* _Required action_
Quote the records in full and leave their pictures out.

* _Extracted records_
= = = = = = =
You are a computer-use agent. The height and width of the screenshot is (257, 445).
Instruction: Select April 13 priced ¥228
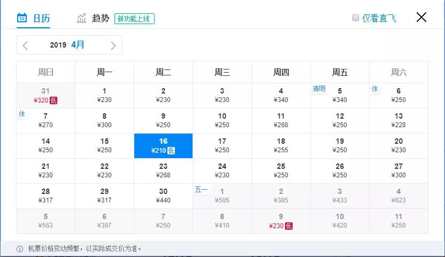tap(398, 121)
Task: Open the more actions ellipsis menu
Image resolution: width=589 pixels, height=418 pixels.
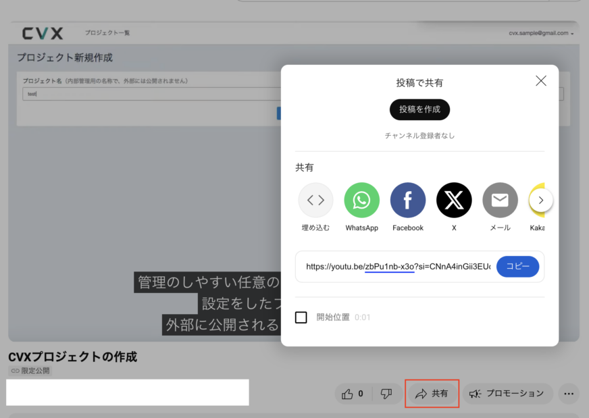Action: 569,394
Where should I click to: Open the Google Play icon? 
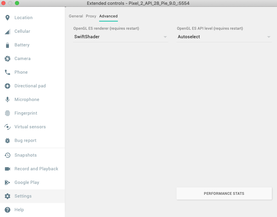click(7, 182)
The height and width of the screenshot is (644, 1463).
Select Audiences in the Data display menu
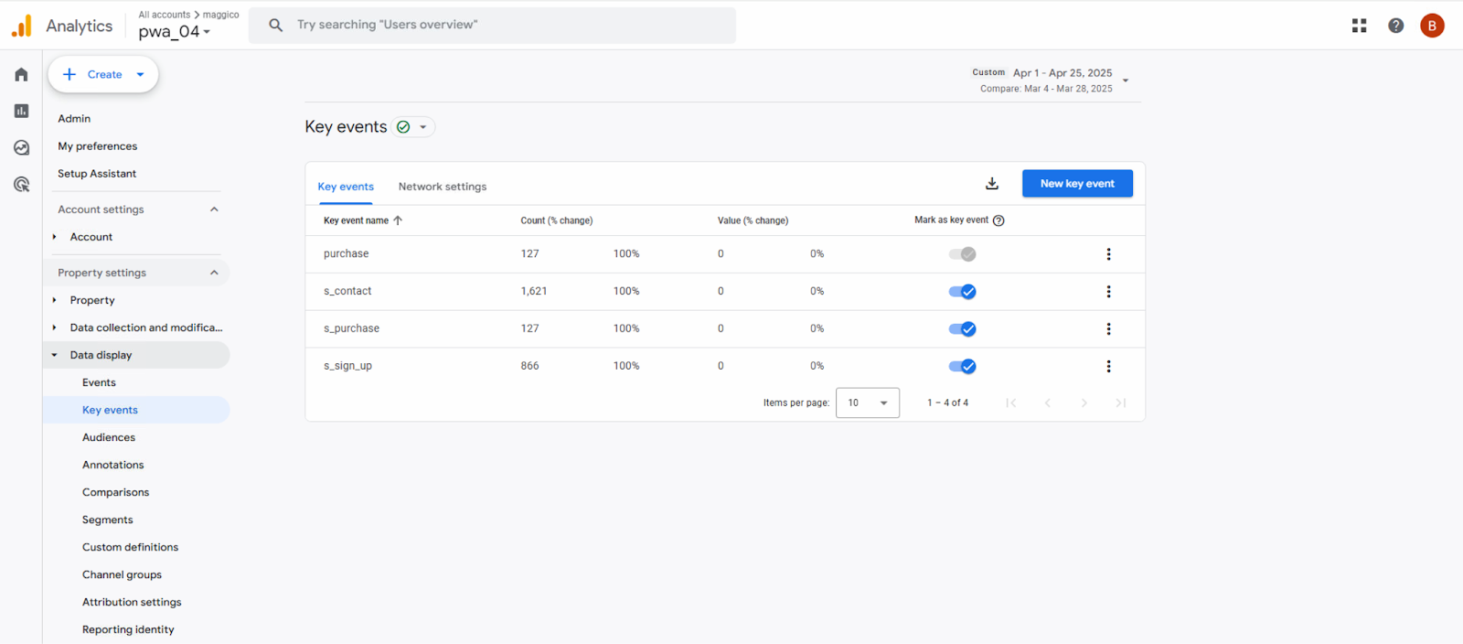point(109,437)
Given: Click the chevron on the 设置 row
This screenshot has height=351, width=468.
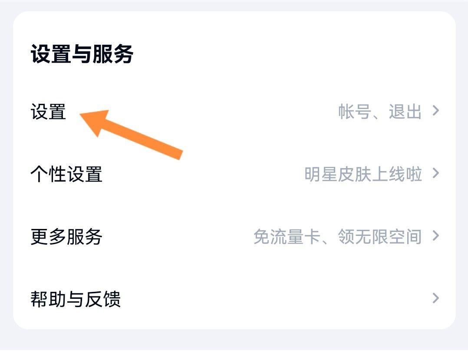Looking at the screenshot, I should (436, 112).
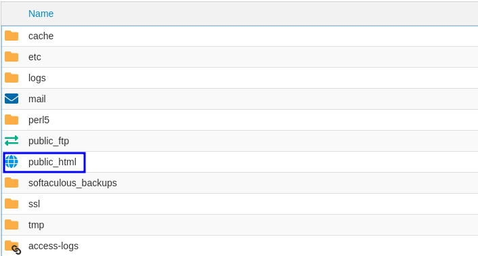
= = = = = = =
* _Solution for this task_
You are a computer-use agent. The height and width of the screenshot is (257, 445).
Instruction: Select April 13 priced ¥228
tap(398, 121)
Task: Open the more actions ellipsis menu
Image resolution: width=589 pixels, height=418 pixels.
Action: 569,394
Where should I click to: Open the Google Play icon? 
click(7, 182)
The height and width of the screenshot is (644, 1463).
Select Audiences in the Data display menu
point(109,437)
Given: Click the chevron on the 设置 row
This screenshot has height=351, width=468.
Looking at the screenshot, I should (436, 112).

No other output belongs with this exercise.